What the task requires: Below are some records. Pull every line that contains the word "Tools".

+++

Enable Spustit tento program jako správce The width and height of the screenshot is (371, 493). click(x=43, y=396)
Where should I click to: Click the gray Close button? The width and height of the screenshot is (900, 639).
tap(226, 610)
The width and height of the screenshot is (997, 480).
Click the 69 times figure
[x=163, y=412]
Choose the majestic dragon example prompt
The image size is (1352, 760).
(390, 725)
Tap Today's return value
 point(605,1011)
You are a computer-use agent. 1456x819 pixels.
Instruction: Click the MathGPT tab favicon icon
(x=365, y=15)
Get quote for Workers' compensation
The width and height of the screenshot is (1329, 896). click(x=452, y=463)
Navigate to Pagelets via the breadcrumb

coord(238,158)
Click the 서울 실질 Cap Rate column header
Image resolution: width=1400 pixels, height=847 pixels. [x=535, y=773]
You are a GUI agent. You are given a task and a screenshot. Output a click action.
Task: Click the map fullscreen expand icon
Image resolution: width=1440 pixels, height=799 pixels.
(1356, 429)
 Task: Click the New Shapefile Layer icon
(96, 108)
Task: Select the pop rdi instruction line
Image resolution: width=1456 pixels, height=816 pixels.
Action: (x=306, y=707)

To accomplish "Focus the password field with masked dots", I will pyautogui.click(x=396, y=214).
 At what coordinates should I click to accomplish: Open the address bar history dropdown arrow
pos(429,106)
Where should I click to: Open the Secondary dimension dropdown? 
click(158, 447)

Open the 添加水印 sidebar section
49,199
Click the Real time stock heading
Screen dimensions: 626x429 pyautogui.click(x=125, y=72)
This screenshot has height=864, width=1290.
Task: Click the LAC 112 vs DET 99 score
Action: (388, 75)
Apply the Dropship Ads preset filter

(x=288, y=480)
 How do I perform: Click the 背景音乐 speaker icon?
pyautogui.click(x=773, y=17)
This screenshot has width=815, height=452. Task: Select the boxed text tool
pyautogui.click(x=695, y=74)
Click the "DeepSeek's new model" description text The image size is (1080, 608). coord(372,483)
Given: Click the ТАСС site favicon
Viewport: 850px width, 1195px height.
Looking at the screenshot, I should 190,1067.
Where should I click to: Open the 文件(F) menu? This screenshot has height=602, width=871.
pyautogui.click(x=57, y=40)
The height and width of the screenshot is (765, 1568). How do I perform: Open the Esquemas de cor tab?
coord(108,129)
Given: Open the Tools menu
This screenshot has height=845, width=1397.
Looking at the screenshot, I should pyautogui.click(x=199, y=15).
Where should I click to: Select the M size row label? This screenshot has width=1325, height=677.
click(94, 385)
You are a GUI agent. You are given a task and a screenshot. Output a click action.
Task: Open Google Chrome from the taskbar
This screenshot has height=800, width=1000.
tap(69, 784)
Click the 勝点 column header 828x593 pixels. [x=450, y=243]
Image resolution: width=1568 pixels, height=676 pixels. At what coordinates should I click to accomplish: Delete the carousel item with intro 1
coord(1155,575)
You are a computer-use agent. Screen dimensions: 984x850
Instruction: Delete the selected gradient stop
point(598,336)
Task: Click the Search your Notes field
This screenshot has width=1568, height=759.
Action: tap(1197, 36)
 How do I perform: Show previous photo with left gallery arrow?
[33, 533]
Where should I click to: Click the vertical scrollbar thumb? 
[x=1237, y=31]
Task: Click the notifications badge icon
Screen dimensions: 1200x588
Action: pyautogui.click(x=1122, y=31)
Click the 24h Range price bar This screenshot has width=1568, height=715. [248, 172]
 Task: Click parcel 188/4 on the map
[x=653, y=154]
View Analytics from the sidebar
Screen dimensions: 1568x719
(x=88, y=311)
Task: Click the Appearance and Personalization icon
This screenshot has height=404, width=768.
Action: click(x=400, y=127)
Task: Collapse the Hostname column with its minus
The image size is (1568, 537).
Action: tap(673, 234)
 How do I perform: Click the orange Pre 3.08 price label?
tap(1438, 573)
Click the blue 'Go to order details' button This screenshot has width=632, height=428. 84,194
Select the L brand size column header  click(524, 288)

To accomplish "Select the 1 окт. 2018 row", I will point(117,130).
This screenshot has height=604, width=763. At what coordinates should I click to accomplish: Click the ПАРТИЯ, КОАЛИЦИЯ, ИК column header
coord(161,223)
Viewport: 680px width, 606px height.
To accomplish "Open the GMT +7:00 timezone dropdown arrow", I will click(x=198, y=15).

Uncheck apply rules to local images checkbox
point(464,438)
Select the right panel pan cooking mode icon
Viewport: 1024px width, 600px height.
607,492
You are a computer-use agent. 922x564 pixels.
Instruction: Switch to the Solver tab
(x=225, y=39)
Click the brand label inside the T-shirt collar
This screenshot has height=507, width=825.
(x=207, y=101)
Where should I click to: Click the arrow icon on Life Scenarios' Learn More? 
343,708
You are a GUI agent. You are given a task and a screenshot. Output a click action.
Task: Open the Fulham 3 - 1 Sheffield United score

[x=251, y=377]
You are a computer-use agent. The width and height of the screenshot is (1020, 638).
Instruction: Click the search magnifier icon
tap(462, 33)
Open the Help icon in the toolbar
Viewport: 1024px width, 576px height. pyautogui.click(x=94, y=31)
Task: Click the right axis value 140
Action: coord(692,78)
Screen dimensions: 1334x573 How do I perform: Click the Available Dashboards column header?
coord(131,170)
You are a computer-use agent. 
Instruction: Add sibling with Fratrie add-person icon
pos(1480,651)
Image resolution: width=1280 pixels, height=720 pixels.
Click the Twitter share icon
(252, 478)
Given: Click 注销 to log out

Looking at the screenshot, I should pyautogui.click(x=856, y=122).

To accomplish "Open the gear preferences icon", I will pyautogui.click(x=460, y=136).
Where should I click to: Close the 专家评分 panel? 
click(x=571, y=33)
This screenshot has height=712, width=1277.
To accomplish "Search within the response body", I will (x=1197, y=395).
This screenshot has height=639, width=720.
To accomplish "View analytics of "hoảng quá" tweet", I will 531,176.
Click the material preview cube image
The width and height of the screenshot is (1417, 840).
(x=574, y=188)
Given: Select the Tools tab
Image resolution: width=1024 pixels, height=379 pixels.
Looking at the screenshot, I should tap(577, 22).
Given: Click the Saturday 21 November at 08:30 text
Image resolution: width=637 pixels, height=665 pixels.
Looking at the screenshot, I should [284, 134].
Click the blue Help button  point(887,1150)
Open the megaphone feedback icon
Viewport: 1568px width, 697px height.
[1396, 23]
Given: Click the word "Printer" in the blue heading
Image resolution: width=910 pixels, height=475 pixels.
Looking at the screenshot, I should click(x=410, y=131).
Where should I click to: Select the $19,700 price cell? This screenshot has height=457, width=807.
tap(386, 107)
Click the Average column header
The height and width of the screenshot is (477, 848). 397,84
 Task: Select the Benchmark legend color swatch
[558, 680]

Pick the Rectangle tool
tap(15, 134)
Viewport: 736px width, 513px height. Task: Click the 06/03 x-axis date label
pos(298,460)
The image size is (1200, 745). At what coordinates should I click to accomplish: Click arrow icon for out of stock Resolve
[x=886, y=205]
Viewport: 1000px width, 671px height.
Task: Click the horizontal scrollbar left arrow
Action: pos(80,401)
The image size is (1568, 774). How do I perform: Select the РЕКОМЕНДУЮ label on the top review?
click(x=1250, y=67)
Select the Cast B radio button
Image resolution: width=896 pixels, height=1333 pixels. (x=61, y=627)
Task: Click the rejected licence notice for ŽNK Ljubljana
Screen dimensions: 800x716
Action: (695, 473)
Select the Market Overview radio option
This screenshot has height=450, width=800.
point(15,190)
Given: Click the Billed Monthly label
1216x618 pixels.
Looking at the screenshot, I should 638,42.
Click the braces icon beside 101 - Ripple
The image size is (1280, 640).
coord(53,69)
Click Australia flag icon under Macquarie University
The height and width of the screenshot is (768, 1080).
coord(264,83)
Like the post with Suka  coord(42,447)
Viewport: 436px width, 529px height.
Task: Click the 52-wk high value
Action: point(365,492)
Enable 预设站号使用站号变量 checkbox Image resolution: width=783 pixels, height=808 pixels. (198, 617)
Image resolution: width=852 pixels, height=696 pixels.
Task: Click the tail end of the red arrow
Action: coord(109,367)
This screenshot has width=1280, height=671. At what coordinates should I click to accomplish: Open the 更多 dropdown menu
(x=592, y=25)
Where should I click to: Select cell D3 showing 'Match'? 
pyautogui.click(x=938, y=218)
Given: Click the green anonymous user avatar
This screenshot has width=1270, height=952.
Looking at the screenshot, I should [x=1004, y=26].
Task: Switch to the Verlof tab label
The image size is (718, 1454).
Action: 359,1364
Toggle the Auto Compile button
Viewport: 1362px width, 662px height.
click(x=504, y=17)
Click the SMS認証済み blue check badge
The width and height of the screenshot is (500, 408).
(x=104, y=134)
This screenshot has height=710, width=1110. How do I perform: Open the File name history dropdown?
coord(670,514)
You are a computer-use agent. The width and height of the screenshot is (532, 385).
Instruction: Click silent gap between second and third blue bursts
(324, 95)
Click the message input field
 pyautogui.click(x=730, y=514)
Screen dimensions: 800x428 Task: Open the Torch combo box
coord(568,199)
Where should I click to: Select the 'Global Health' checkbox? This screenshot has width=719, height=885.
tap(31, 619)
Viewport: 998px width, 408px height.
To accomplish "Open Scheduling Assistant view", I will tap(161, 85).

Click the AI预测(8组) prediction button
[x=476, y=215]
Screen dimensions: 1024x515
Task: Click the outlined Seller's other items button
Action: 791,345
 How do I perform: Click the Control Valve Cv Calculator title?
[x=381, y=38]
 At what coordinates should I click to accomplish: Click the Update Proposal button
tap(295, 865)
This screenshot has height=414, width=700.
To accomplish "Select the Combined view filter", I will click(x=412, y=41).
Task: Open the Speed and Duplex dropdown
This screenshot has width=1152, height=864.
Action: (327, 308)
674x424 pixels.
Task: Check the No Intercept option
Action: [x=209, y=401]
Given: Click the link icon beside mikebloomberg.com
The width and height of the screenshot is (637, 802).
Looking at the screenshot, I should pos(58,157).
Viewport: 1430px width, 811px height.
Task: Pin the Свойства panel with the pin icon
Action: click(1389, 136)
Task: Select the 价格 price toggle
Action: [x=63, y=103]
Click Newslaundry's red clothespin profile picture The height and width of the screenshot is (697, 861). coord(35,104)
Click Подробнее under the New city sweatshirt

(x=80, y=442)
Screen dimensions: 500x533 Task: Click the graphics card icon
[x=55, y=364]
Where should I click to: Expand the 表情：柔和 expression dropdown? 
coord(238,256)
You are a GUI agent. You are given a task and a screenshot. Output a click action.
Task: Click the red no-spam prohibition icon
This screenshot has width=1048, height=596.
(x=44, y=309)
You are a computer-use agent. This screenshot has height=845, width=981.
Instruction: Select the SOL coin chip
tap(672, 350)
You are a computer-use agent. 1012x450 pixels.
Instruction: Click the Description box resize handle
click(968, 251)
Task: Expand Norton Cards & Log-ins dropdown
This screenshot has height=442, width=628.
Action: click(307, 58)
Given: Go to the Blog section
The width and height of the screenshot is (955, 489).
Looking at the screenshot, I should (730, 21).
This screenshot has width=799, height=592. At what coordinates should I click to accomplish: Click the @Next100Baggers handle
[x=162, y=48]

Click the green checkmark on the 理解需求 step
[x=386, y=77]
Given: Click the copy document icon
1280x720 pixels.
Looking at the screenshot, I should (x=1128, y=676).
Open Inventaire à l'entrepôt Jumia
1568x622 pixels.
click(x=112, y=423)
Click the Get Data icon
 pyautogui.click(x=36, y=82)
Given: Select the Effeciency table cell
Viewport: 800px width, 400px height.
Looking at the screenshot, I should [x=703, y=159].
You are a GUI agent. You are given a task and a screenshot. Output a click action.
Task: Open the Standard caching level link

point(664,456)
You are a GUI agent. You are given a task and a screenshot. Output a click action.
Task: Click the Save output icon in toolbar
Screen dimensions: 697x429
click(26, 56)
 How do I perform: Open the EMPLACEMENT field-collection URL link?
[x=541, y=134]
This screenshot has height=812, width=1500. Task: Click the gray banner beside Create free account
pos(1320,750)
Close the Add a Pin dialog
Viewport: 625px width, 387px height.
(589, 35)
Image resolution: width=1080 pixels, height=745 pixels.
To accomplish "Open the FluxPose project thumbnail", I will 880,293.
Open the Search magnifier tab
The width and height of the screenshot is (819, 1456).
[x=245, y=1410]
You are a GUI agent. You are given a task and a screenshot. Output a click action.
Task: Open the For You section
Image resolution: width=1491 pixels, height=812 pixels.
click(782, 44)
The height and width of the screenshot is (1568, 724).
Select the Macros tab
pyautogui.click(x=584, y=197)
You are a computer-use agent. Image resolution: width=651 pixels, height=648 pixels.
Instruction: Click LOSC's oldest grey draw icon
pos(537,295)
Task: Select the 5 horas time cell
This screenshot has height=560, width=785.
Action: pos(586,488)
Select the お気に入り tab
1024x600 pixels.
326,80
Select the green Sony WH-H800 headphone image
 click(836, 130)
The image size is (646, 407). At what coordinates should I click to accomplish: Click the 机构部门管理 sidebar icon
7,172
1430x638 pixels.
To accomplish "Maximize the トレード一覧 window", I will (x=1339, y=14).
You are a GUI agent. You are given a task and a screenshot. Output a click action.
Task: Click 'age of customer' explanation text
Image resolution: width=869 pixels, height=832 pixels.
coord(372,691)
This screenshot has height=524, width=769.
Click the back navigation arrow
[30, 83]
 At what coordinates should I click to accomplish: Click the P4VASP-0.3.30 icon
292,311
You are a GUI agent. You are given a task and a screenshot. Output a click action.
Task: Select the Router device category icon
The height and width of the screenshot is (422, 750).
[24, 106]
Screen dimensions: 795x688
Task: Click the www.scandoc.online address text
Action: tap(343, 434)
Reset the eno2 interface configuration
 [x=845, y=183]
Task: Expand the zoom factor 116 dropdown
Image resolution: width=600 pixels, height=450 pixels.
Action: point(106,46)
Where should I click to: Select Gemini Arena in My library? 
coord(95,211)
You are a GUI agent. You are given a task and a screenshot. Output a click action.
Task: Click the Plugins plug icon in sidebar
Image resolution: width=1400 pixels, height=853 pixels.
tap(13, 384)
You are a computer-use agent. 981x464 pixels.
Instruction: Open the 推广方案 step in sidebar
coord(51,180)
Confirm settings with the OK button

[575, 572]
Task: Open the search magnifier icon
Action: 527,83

+++

Output of the exercise:
Given: Open the Tools menu
Given: Select the Tools tab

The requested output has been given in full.